• [Action item]: Repeat exactly, and only, the lines below starting at the line that contains "This screenshot has height=279, width=386." and ending at the line that contains "Launch Word from", inclusive of both.

• [Collected data]:
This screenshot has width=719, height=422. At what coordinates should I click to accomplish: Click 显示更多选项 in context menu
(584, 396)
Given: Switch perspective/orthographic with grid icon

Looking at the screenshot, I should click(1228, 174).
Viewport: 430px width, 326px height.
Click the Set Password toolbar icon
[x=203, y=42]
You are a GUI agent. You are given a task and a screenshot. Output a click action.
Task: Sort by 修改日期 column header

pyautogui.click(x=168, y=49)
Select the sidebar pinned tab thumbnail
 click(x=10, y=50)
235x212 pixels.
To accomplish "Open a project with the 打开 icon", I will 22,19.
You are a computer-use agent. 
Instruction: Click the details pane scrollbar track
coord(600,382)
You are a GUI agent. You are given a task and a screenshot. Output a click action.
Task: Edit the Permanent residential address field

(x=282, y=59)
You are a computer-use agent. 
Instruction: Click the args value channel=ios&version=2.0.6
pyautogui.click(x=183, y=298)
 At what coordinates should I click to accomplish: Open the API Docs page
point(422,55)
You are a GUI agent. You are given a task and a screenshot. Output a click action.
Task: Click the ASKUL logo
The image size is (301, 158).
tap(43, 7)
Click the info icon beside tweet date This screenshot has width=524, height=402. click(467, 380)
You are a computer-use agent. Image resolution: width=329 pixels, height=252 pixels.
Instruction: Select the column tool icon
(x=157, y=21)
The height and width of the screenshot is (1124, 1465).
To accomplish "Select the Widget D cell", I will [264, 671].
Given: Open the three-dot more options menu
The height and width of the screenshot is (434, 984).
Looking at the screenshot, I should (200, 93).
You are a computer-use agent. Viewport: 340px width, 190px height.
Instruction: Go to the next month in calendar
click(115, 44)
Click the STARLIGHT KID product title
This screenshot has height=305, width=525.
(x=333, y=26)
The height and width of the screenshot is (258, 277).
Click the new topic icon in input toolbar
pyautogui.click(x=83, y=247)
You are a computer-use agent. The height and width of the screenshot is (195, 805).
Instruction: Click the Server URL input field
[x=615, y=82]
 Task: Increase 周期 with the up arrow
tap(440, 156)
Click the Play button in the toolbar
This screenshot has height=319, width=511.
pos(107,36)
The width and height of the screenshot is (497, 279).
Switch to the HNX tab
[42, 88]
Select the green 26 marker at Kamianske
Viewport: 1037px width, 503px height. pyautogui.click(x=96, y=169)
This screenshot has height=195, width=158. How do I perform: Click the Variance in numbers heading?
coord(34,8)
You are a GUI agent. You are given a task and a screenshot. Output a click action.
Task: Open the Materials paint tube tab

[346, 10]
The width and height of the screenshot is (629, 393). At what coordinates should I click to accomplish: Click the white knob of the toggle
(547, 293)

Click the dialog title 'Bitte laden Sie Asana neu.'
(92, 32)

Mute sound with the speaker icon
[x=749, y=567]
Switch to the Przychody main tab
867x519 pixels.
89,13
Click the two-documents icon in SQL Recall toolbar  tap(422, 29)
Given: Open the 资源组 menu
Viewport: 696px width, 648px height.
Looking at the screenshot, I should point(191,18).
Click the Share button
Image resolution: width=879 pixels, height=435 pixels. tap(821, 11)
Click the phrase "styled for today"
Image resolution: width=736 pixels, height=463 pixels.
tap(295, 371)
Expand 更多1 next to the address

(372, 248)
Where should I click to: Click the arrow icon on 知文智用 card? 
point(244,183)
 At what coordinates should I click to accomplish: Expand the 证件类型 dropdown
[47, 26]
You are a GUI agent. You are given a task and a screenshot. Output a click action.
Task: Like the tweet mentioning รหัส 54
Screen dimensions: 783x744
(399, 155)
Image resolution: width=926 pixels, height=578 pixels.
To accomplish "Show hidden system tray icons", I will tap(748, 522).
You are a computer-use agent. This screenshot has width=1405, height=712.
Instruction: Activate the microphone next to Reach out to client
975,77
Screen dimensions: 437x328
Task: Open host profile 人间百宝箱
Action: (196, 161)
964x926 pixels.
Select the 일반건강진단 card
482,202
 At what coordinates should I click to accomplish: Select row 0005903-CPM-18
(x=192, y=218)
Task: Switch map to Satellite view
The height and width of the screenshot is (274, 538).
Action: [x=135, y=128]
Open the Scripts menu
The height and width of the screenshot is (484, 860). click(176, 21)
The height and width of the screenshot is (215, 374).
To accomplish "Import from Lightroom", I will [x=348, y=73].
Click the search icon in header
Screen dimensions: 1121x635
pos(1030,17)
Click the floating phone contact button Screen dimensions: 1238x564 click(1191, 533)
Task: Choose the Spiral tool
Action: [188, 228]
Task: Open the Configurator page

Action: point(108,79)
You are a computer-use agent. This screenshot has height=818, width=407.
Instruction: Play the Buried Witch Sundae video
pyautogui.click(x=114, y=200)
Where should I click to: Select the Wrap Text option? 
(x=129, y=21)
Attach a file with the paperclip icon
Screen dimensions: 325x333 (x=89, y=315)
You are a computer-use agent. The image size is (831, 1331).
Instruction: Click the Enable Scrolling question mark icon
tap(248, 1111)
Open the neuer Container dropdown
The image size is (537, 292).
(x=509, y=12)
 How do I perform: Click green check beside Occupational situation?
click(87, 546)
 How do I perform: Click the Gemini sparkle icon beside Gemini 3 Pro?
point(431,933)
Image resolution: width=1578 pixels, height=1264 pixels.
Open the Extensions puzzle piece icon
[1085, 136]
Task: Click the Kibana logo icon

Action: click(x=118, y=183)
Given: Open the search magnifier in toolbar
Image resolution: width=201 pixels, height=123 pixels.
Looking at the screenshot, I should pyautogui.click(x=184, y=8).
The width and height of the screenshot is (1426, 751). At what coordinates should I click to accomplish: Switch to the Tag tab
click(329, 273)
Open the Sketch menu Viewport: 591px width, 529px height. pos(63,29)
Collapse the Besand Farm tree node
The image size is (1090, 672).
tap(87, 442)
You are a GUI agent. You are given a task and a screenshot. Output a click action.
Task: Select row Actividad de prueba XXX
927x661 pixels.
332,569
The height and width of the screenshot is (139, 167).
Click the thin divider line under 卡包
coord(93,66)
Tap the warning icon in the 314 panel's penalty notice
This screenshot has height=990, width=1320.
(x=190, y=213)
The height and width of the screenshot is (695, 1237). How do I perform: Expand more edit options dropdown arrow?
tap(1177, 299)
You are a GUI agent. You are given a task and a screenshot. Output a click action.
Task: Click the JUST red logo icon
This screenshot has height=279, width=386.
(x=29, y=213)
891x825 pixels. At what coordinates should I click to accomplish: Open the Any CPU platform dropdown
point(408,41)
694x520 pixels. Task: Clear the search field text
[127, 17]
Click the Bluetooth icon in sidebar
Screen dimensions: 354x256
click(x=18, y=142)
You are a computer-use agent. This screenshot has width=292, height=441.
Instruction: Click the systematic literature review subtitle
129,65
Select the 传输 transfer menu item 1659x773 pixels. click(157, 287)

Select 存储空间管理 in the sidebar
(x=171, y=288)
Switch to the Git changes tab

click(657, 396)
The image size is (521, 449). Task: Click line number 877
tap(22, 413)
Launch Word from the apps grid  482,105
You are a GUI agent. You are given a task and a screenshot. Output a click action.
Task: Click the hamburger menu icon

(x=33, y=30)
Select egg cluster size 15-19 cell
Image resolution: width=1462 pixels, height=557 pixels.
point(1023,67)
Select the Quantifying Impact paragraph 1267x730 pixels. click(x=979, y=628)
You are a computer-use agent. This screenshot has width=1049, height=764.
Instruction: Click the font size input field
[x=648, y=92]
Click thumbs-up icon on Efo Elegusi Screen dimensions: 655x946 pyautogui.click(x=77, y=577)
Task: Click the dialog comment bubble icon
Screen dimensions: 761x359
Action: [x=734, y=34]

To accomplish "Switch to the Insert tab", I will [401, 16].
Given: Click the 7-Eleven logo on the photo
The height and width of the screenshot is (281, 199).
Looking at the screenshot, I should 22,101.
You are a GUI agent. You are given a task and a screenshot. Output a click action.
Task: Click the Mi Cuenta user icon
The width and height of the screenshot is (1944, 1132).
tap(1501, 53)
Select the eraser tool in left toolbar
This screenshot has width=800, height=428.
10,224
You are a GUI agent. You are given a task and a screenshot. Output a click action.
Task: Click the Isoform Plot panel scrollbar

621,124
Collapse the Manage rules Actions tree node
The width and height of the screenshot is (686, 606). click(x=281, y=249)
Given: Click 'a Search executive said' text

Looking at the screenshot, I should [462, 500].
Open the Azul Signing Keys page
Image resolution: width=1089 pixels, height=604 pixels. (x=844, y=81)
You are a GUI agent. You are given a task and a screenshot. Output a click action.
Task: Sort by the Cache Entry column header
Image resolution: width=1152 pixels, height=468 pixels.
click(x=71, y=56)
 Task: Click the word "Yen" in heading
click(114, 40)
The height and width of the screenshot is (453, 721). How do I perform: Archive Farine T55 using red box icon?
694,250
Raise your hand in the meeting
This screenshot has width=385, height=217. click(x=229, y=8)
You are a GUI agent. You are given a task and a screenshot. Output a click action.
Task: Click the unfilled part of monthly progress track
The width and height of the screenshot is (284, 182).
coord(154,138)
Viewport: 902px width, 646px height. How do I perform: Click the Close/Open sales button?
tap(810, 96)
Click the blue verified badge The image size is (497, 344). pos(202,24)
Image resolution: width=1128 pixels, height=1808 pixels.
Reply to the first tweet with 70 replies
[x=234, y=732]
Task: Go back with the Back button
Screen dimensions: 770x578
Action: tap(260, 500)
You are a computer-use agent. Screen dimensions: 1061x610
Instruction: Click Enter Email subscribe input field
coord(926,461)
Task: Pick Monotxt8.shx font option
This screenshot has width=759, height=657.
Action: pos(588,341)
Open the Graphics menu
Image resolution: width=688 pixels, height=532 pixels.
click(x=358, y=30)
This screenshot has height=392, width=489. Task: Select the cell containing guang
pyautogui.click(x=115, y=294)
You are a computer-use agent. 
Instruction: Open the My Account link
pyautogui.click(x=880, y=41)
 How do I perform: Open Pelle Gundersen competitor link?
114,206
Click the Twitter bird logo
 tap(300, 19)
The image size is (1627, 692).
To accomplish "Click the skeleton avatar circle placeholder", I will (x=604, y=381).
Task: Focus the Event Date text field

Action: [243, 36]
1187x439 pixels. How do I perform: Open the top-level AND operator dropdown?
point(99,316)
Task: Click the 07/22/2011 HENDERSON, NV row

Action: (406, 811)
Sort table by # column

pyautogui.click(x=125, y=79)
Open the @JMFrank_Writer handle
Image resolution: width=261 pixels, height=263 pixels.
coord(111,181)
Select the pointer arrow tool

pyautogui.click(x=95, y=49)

• [The completed task]:
This screenshot has height=279, width=386.
(x=29, y=213)
891x825 pixels. At what coordinates should I click to accomplish: Open the Any CPU platform dropdown
point(408,41)
694x520 pixels. Task: Clear the search field text
[127, 17]
Click the Bluetooth icon in sidebar
Screen dimensions: 354x256
click(x=18, y=142)
You are a computer-use agent. This screenshot has width=292, height=441.
Instruction: Click the systematic literature review subtitle
129,65
Select the 传输 transfer menu item 1659x773 pixels. click(157, 287)

Select 存储空间管理 in the sidebar
(x=171, y=288)
Switch to the Git changes tab

click(657, 396)
The image size is (521, 449). Task: Click line number 877
tap(22, 413)
Launch Word from the apps grid  482,105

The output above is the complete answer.